== Problem details ==
Only one stretch of the records below should be repeated. It starts with the line containing "C'est confirmé, Mathis" and goes on through the line containing "Accepted Papers (116, 109)", exactly as written.

== Material provided ==
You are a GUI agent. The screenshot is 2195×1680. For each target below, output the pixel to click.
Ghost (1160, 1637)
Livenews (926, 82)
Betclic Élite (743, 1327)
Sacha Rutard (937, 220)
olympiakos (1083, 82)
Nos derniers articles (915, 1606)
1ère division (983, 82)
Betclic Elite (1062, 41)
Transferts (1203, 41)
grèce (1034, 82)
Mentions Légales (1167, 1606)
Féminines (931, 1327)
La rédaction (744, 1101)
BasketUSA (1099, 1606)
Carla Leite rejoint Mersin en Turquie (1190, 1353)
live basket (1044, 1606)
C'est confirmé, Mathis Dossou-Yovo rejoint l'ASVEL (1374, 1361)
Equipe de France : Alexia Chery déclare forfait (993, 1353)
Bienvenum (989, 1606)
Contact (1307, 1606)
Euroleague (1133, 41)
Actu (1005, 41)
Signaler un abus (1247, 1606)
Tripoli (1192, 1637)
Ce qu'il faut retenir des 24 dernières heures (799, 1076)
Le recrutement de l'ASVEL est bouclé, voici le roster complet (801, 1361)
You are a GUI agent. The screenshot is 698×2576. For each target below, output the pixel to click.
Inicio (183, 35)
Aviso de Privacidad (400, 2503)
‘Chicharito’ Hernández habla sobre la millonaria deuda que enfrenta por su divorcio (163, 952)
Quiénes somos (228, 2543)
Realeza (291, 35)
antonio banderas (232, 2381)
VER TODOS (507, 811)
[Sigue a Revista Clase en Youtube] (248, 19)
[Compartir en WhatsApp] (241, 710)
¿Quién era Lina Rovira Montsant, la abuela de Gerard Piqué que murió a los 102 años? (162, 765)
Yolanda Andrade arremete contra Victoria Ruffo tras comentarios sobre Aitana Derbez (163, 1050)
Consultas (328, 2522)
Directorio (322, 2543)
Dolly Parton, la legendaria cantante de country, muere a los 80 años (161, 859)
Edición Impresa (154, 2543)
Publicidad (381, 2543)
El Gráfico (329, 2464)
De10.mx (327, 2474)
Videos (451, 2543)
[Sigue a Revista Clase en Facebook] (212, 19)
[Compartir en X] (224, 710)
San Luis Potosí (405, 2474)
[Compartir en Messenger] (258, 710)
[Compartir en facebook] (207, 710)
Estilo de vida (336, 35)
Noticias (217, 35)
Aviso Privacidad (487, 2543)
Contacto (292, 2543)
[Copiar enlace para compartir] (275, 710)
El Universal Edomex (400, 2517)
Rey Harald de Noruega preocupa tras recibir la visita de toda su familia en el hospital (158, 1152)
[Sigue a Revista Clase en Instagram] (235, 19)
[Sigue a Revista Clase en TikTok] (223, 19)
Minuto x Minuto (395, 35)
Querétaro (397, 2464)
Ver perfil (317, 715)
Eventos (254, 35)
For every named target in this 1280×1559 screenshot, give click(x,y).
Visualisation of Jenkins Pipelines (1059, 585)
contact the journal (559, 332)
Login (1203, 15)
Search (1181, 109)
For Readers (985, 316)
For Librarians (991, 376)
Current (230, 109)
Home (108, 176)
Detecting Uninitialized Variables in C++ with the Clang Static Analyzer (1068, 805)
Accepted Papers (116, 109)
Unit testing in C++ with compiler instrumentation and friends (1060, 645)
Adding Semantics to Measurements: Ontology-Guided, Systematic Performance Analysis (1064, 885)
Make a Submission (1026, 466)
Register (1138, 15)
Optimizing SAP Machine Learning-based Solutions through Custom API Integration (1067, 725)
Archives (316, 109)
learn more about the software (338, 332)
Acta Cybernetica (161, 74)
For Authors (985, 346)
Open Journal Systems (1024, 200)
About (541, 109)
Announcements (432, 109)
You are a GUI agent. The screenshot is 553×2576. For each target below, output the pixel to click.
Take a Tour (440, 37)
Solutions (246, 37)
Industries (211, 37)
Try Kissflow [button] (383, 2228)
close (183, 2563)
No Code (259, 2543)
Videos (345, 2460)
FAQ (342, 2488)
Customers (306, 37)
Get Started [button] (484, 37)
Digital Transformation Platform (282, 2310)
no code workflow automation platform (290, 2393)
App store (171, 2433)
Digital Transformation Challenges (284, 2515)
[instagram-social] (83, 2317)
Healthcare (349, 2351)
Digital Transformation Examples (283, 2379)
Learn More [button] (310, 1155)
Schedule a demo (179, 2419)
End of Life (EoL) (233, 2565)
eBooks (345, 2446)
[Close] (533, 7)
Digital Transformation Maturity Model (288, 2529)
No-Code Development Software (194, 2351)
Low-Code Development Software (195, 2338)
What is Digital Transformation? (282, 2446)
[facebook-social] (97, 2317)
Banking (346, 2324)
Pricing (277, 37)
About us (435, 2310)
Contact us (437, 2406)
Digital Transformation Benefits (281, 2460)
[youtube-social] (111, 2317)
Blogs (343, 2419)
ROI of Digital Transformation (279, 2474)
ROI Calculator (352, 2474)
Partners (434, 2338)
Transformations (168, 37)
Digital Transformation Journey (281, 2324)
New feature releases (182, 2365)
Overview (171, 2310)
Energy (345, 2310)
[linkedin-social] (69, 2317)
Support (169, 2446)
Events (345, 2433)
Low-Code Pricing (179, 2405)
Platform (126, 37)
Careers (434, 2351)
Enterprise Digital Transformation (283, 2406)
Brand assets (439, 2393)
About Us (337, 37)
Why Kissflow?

== Output of the task ==
C'est confirmé, Mathis Dossou-Yovo rejoint l'ASVEL (1374, 1361)
Equipe de France : Alexia Chery déclare forfait (993, 1353)
Bienvenum (989, 1606)
Contact (1307, 1606)
Euroleague (1133, 41)
Actu (1005, 41)
Signaler un abus (1247, 1606)
Tripoli (1192, 1637)
Ce qu'il faut retenir des 24 dernières heures (799, 1076)
Le recrutement de l'ASVEL est bouclé, voici le roster complet (801, 1361)
You are a GUI agent. The screenshot is 698×2576. For each target below, output the pixel to click.
Inicio (183, 35)
Aviso de Privacidad (400, 2503)
‘Chicharito’ Hernández habla sobre la millonaria deuda que enfrenta por su divorcio (163, 952)
Quiénes somos (228, 2543)
Realeza (291, 35)
antonio banderas (232, 2381)
VER TODOS (507, 811)
[Sigue a Revista Clase en Youtube] (248, 19)
[Compartir en WhatsApp] (241, 710)
¿Quién era Lina Rovira Montsant, la abuela de Gerard Piqué que murió a los 102 años? (162, 765)
Yolanda Andrade arremete contra Victoria Ruffo tras comentarios sobre Aitana Derbez (163, 1050)
Consultas (328, 2522)
Directorio (322, 2543)
Dolly Parton, la legendaria cantante de country, muere a los 80 años (161, 859)
Edición Impresa (154, 2543)
Publicidad (381, 2543)
El Gráfico (329, 2464)
De10.mx (327, 2474)
Videos (451, 2543)
[Sigue a Revista Clase en Facebook] (212, 19)
[Compartir en X] (224, 710)
San Luis Potosí (405, 2474)
[Compartir en Messenger] (258, 710)
[Compartir en facebook] (207, 710)
Estilo de vida (336, 35)
Noticias (217, 35)
Aviso Privacidad (487, 2543)
Contacto (292, 2543)
[Copiar enlace para compartir] (275, 710)
El Universal Edomex (400, 2517)
Rey Harald de Noruega preocupa tras recibir la visita de toda su familia en el hospital (158, 1152)
[Sigue a Revista Clase en Instagram] (235, 19)
[Sigue a Revista Clase en TikTok] (223, 19)
Minuto x Minuto (395, 35)
Querétaro (397, 2464)
Ver perfil (317, 715)
Eventos (254, 35)
For every named target in this 1280×1559 screenshot, give click(x,y).
Visualisation of Jenkins Pipelines (1059, 585)
contact the journal (559, 332)
Login (1203, 15)
Search (1181, 109)
For Readers (985, 316)
For Librarians (991, 376)
Current (230, 109)
Home (108, 176)
Detecting Uninitialized Variables in C++ with the Clang Static Analyzer (1068, 805)
Accepted Papers (116, 109)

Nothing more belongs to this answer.